Aside from the fact that I have so little time, I think I’m also suffering from Blog confusion. My two blogs, the one intended to be nice and the one that became naughty, have both blurred around the edges. Wordsonwater is still by and large nice, but in my most recent post I have made my sweet daughter in law feel bad about being so far away. With her being pregnant and all I didn’t actually know she had time to read it anymore, but she did and she made a comment that was almost as weepy as the original post. She sometimes reads this one too, and if she is, just let me say that I was being self indulgent and selfish to voice my feelings. I love her a lot and I miss her and my son, but most of all I hate that I’m going to miss the birth of my grandchild, his first smile, his first words. Regardless, I’m not sitting in Richmond twiddling my thumbs. Life is more than interesting and I have songs yet unsung.

My one regret about WordsonWaking is that the naughtiness has been sucked out of it. Now it is true that I started it as a weight loss blog, just for myself. The fact that it turned into something much more life altering than a diet is partially because of me and partially because of you, all of you, my close friends, those that stop by from time to time, those that read in secret, and those that only think they read in secret. I believe the first who found me made the most significant impact, but he only led me to a point, and then he wisely knew it was time to go. Witness will always be my knight in shinning armor, a man I love sight unseen. Others have taken his place as he grew and I grew, but well, I guess you never forget the first time.

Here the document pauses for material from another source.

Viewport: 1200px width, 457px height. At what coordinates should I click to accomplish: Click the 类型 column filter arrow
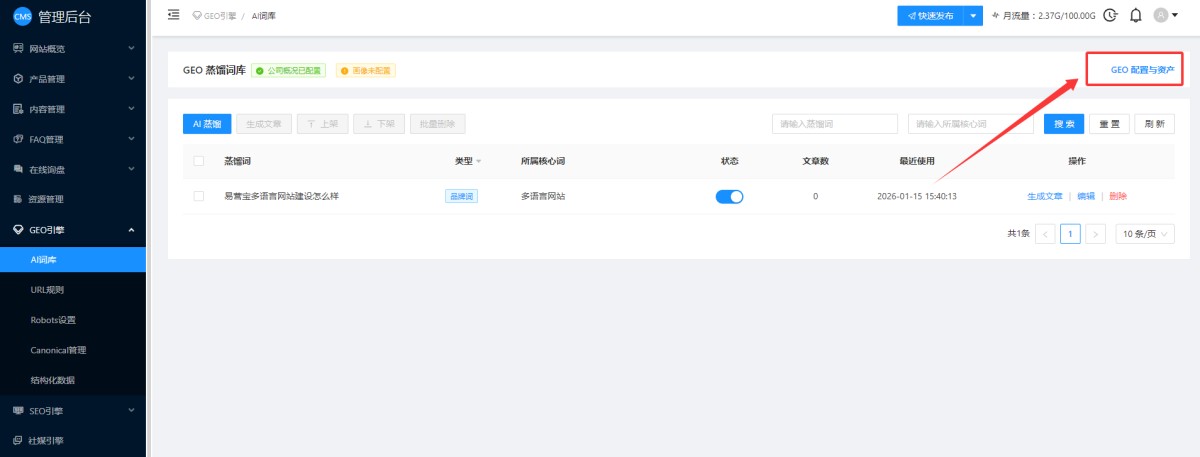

Those of you who followed my “soap opera” (thanks for that perfect description M@) know the torment my soul went through during the year I spent taking off the weight, having the affair, and the on again, off again decision to leave my husband. I took your counsel so often when I had no one else to really turn to, no one who knew the whole story. When my husband discovered the man and my blog, I made the decision, right or wrong, to reconcile with him. For a long time after that I mourned the loss of my privacy. I still do sometimes, but I know it’s me, not him. I just need to be more honest and have the courage to say what I need to say. Perhaps it is not possible to be completely candid when you live with other people, but as Janis told us, “Freedom’s just another word for nothing left to lose.”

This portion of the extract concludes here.